Posts Tagged ‘PAGE_FAULT_IN_NONPAGED_AREA’
Windows Server Restarting often with BSOD
Issue
So here’s the case, during the last two weeks we’ve identified quite a few scenarios where the Domain Controllers kept on restarting out of nowhere. Here are the symptoms;
- BlueScreen (BSOD)
- Restarting every 5-10 mins or quite often
- Windows Server 2012 or Windows Server 2012 R2
Upon going through the dump analysis of those cases and digging in more, the root cause was related to a SRV.SYS windows driver. Apparently this is a driver that handles SMBv1 connections. The restarting is due to a memory overflow in the system.
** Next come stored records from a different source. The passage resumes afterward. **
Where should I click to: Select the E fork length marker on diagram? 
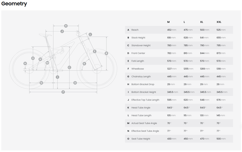pos(95,51)
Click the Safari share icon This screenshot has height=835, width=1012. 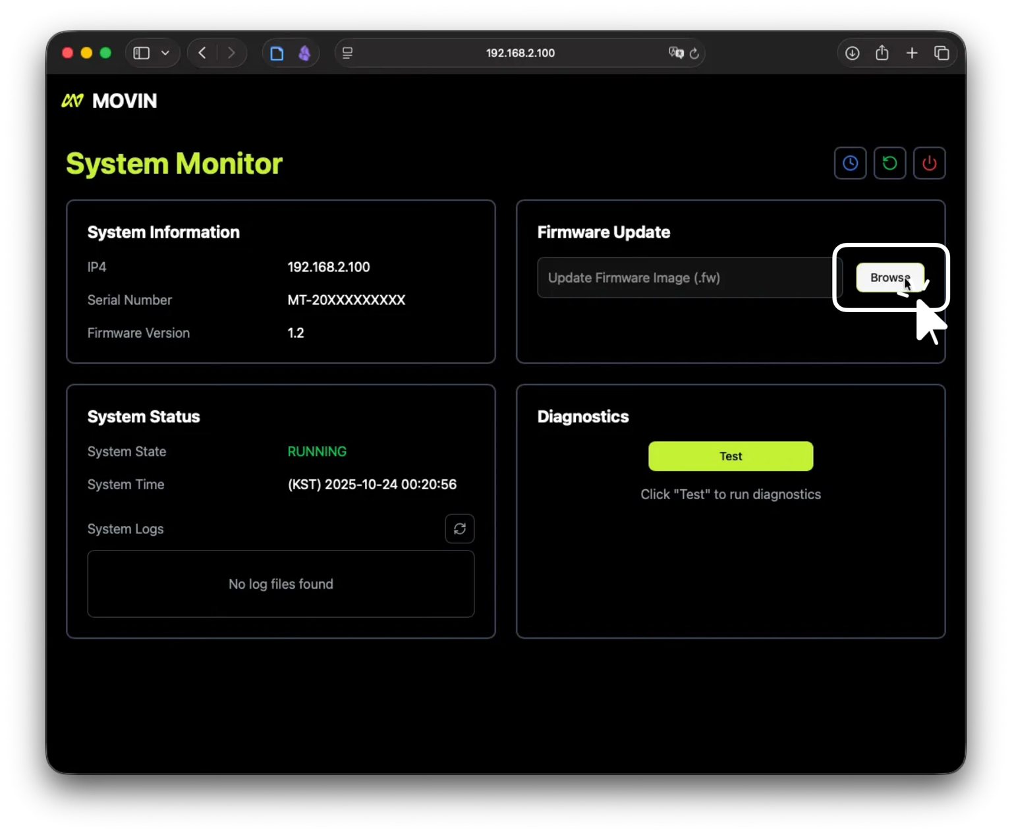(x=882, y=53)
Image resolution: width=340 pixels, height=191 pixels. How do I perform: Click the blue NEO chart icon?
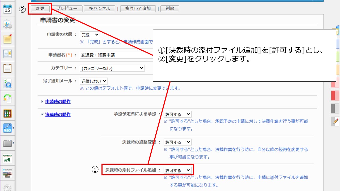[x=7, y=128]
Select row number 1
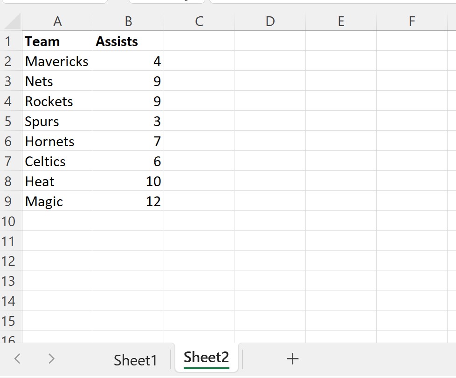Screen dimensions: 456x378 coord(10,41)
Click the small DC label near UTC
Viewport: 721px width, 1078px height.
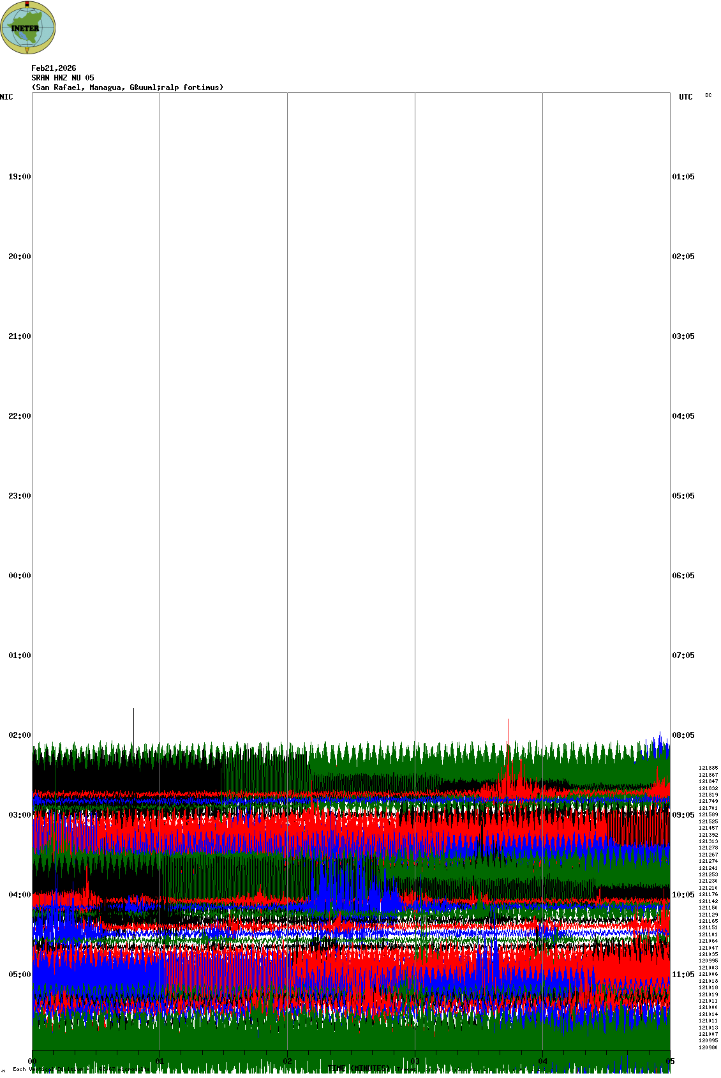(x=708, y=95)
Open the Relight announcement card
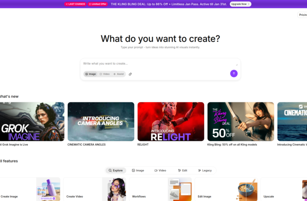This screenshot has height=201, width=307. (x=171, y=122)
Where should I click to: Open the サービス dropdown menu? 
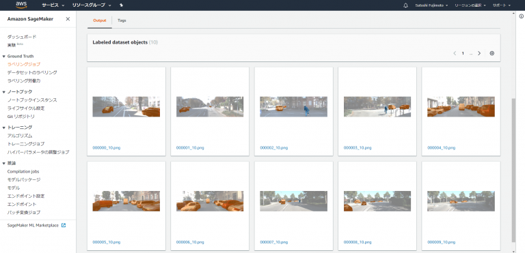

BugCheck 50, {ffffe00171aad000, 1, fffff80004652c20, 0} Probably caused by : srv.sys ( srv!SrvOs2FeaToNt+48 ) Followup: MachineOwner --------- ******************************************************************************* * * * Bugcheck Analysis * * * ******************************************************************************* PAGE_FAULT_IN_NONPAGED_AREA (50) Invalid system memory was referenced. This cannot be protected by try-except. Typically the address is just plain bad or it is pointing at freed memory. Arguments: Arg1: ffffe00171aad000, memory referenced. Arg2: 0000000000000001, value 0 = read operation, 1 = write operation. Arg3: fffff80004652c20, If non-zero, the instruction address which referenced the bad memory address. Arg4: 0000000000000000, (reserved) STACK_TEXT: ffffe001`71aad000 00000000`00000001 ffffd000`208c8700 : nt!KeBugCheckEx ffffe001`6c82a040 ffffd000`208c8700 fffff800`276e5c76 : nt! ?? ::FNODOBFM::`string'+0x26b6e ffffe001`71aad000 ffffc000`320d2000 fffff800`27754445 : nt!MmAccessFault+0x769 fffff800`04652b52 00000000`00000010 00000000`00000246 : nt!KiPageFault+0x12f ffffe001`71aacff8 5c725c6e`5c725c36 ffffc000`320c2138 : srv!SrvOs2FeaToNt+0x48 00000000`00000000 ffffc000`320b2010 00000000`00000002 : srv!SrvOs2FeaListToNt+0x125 fffff800`00010fe8 ffffe001`71a9c010 ffffe001`70d56010 : srv!SrvSmbOpen2+0xc3 ffffe001`70d56010 ffffc000`320b2010 00000000`00000002 : srv!ExecuteTransaction+0x2ca 00000000`00000000 ffffe001`00000035 ffffe001`0000f3d0 : srv!SrvSmbTransactionSecondary+0x40b ffffe001`6ef9c388 ffffe001`70d56a80 fffff800`0461b010 : srv!SrvProcessSmb+0x237 ffffe001`70d56010 00000000`00000000 ffffe001`70d56020 : srv!SrvRestartReceive+0x114 ffffc000`329656f0 ffffe001`6ef9c340 00000000`00000080 : srv!WorkerThread+0xffffffff`ffffbda5 ffffe001`72281040 ffffd001`8b5e9180 ffffe001`71ef7040 : nt!IopThreadStart+0x26 ffffe001`72281040 ffffe001`6dbc6880 ffffd000`208c8c90 : nt!PspSystemThreadStartup+0x58 ffffd000`208c3000 00000000`00000000 00000000`00000000 : nt!KiStartSystemThread+0x16
Resolve
Check your Updates!!!!! Well, in all our cases the client servers were not patched. The BSOD was due to the SMBv1 memory overflow.
In order to fix the issue, head over to the Microsoft Security Bulletin MS17-010 – Critical website, look for your Operating System, patch it ASAP.
Pretty strange why it was all good until now. Anyhow, whatever said and done another good reminder for everyone who’s lazy on updating their systems.